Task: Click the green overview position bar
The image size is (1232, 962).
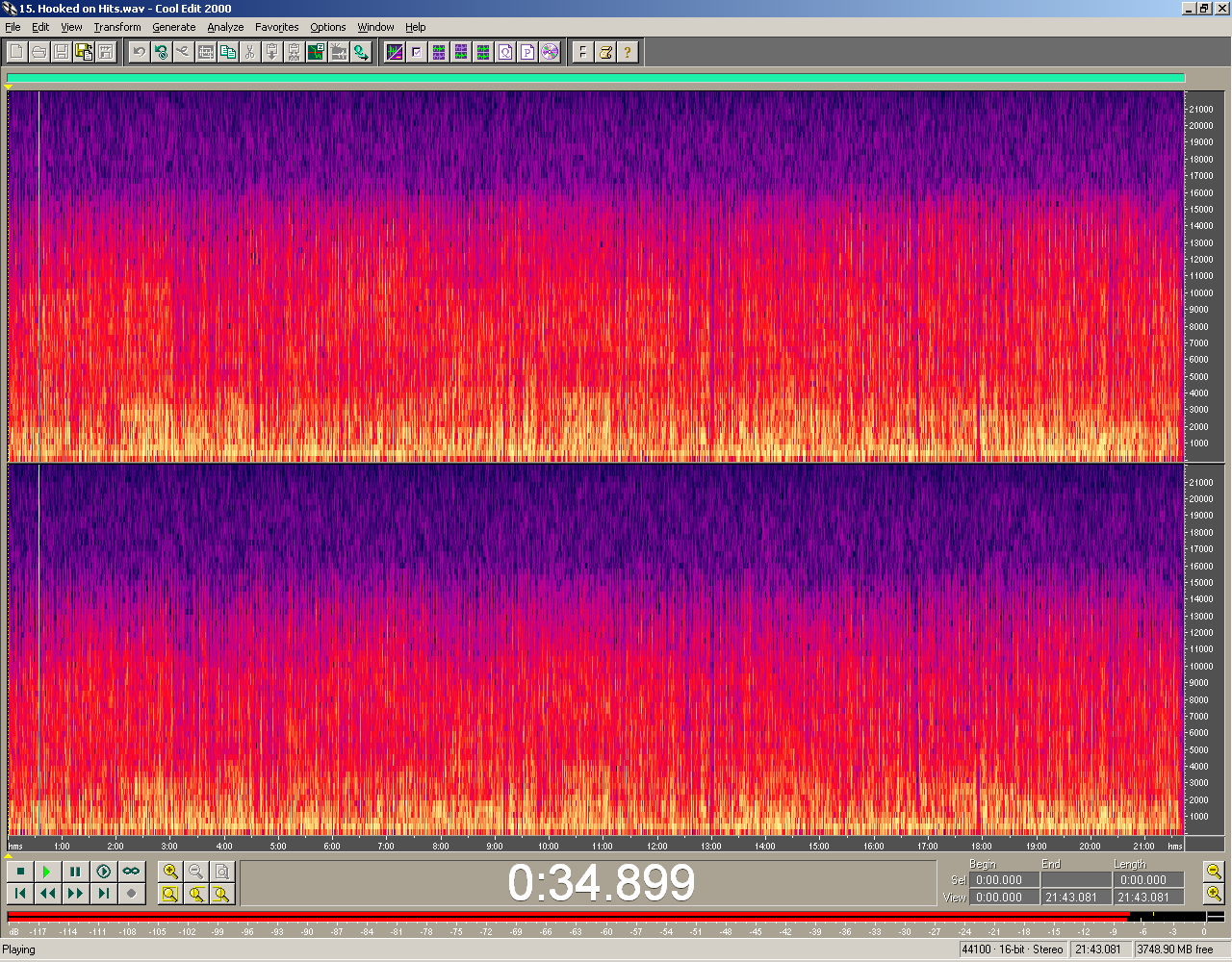Action: pyautogui.click(x=595, y=79)
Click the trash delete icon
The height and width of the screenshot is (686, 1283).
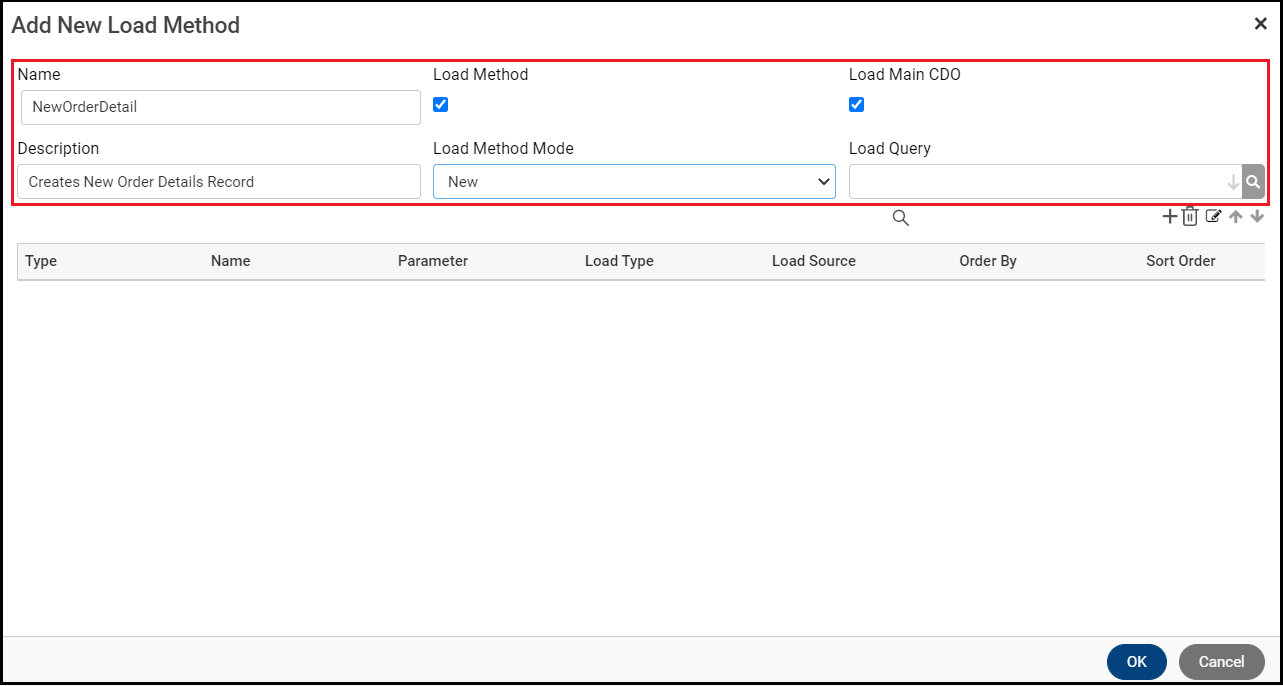click(x=1190, y=217)
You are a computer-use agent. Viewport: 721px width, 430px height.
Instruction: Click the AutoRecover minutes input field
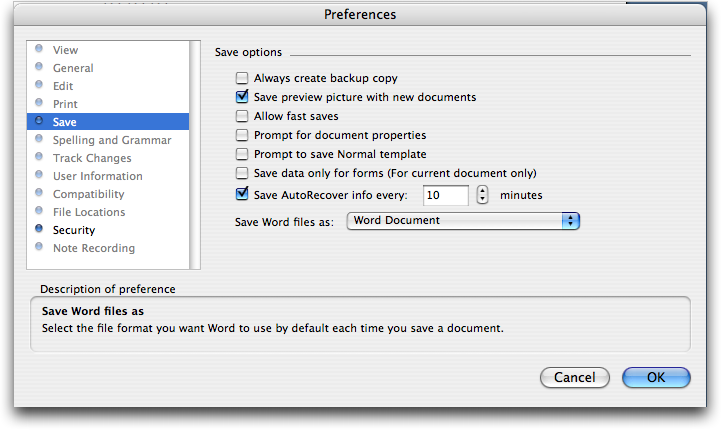click(x=446, y=195)
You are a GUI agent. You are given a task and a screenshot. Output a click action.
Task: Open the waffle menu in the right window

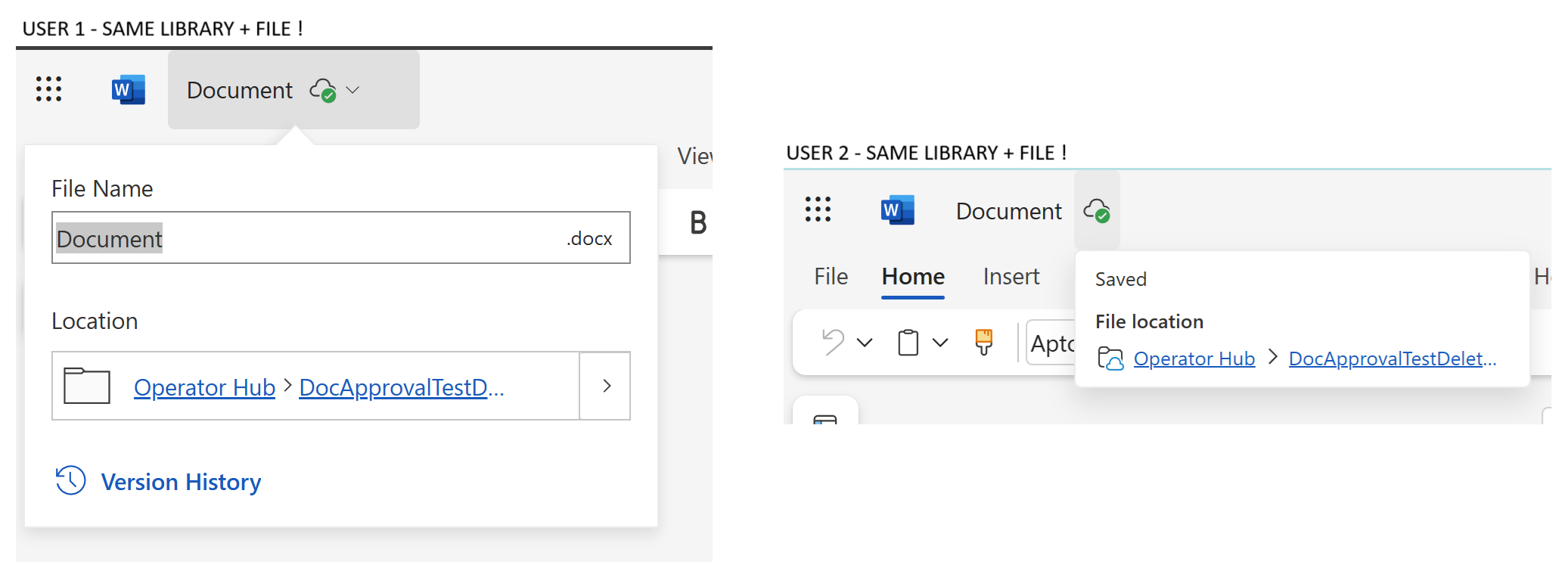point(818,210)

_ _ _ _

Problem statement:
In the entries above, tally the lines that include the string "agent". Give the figure only.

Written answer:
2